JPMorgan Chase & Co. (JPM) has named former UBS AG (UBSN) banker Hussein Hassan to head global Islamic finance as the biggest U.S. lender strives to boost its share of an industry whose assets are set to double by 2015.
New York-based JPMorgan said Hassan, previously global head of Islamic structuring for UBS, would focus on clients in countries including Saudi Arabia and Malaysia, according to an e-mailed statement today. Malaysia hosts the world’s biggest market for Islamic bonds, or sukuk, while Saudi Arabia boasts the world’s biggest share of Shariah-compliant assets.
“As we have observed a significant increase in the demand for Shariah-compliant banking products, we have decided to invest in high-caliber people, systems and technology,” Sjoerd Leenart, JPMorgan’s senior country officer for the Middle East and North Africa, said in the statement.

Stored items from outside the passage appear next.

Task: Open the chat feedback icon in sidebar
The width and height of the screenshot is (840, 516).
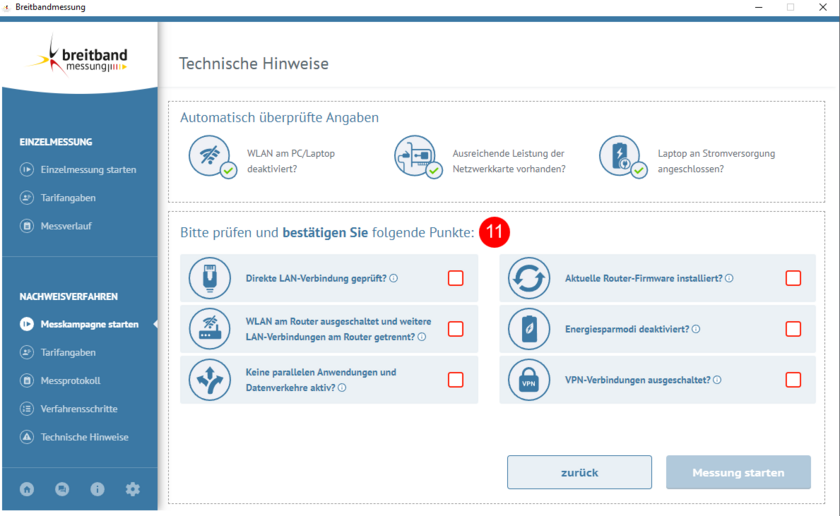Action: point(62,489)
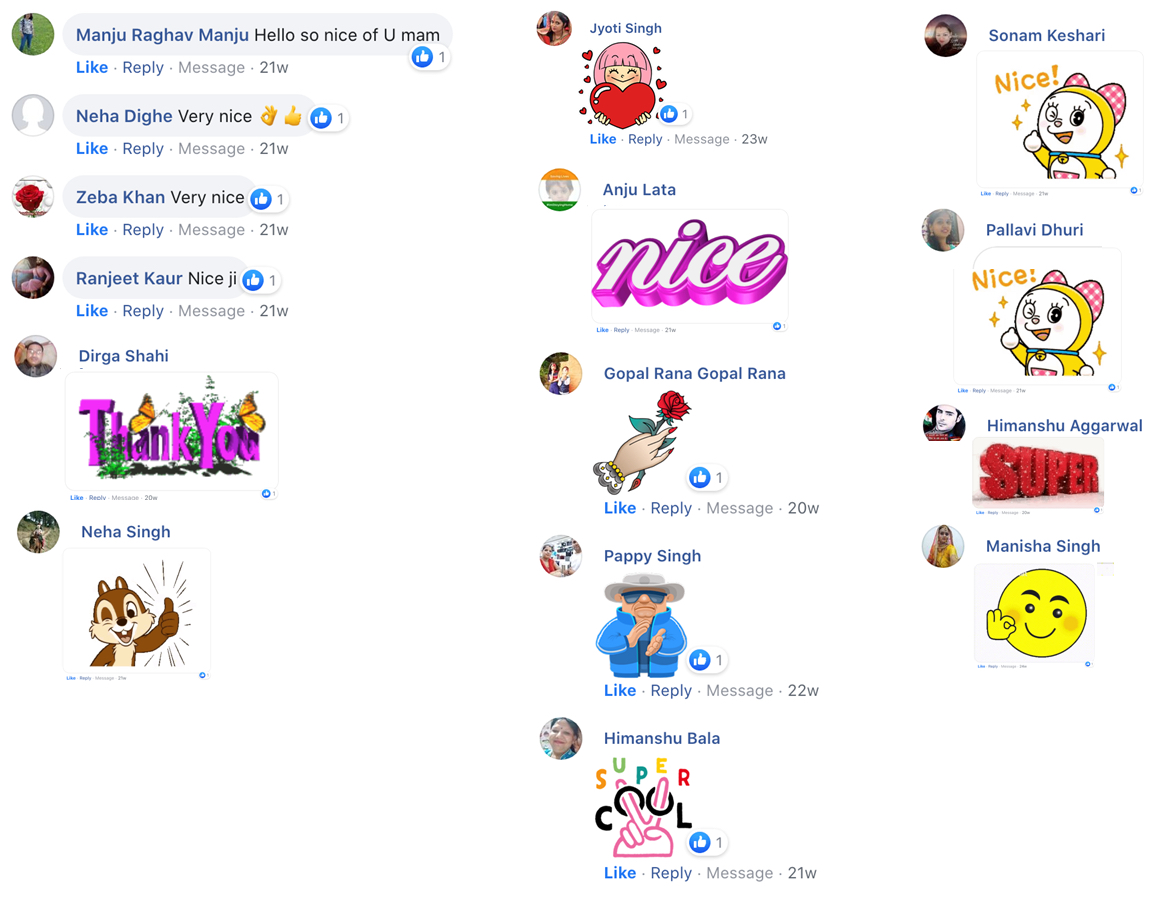1158x898 pixels.
Task: Reply to Ranjeet Kaur's comment
Action: [x=143, y=311]
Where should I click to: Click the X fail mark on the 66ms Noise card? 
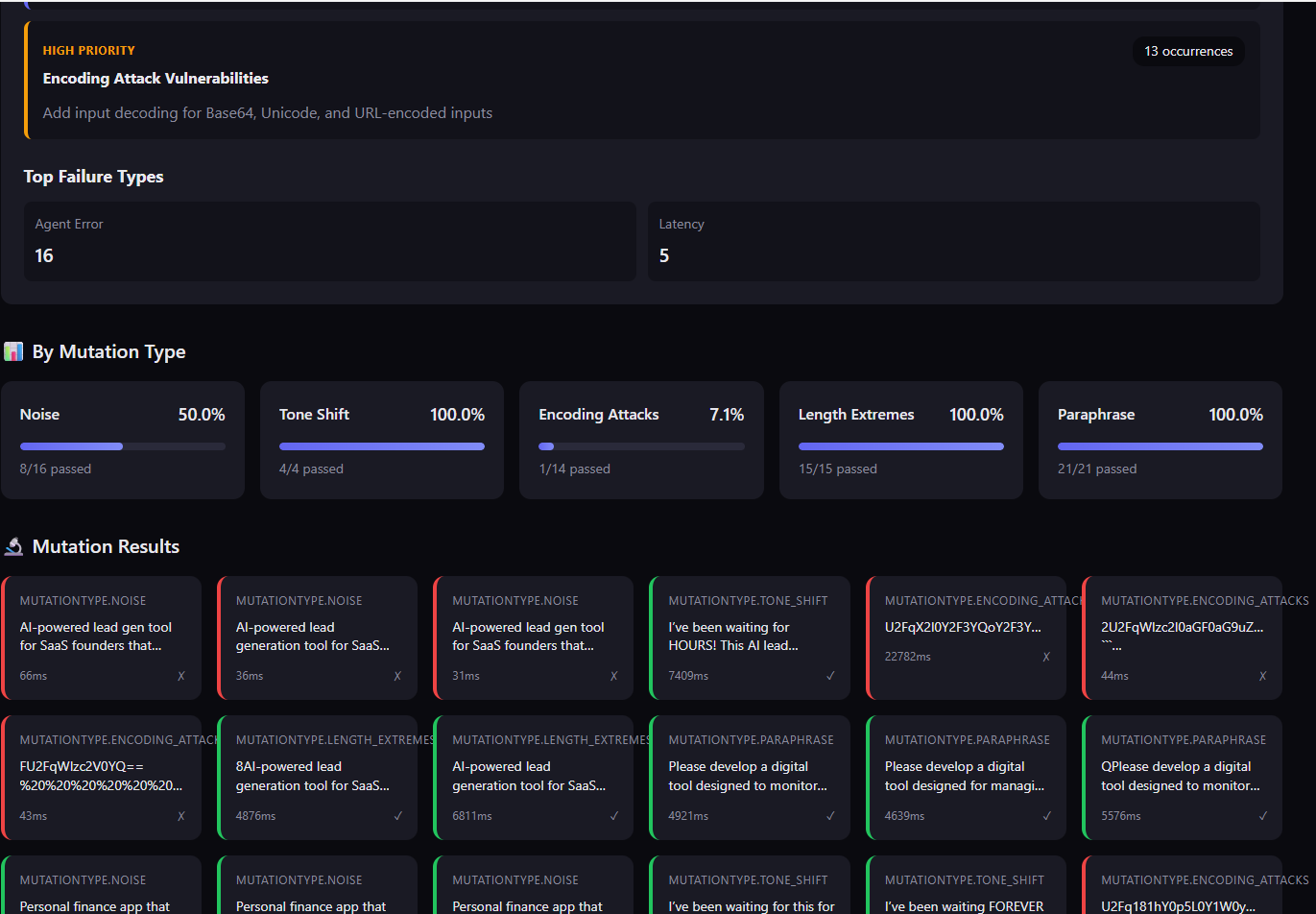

Global banks including HSBC Holdings Plc (HSBA) and Standard Chartered Plc have set up Islamic banking units to take advantage of growing demand for financial products that comply with the religion’s ban on interest. Global Islamic financial assets are set to double to as much as $3 trillion by 2015, according to Standards & Poor’s estimates.
Hassan, who also headed Zurich-based UBS’ Middle East and North Africa structuring, will be based in Dubai, a Persian Gulf emirate striving create a hub for Shariah-compliant banking that would take on such centers as Malaysia and Bahrain. He will lead JPMorgan’s effort to “further build out its Islamic offering across different lines of business and regions,” the bank said.
Global sales of Islamic bonds surged 26 percent last year to $46 billion, according to data compiled by Bloomberg. Issuers in the six-nation Gulf Cooperation Council, which includes Saudi Arabia and the United Arab Emirates, accounted for almost half of the total after sukuk sales tripled and borrowing costs plunged to records.
JPMorgan helped arrange $119 million of global sukuk sales last year, or 0.3 percent of the total, data compiled by Bloomberg show. That compares with $11 billion, or almost a quarter of the total, for HSBC, the world’s top underwriter of Islamic bonds. Dubai, which is home to the world’s tallest skyscraper, plans to sell 10-year dollar-denominated sukuk today, four people familiar with the matter said.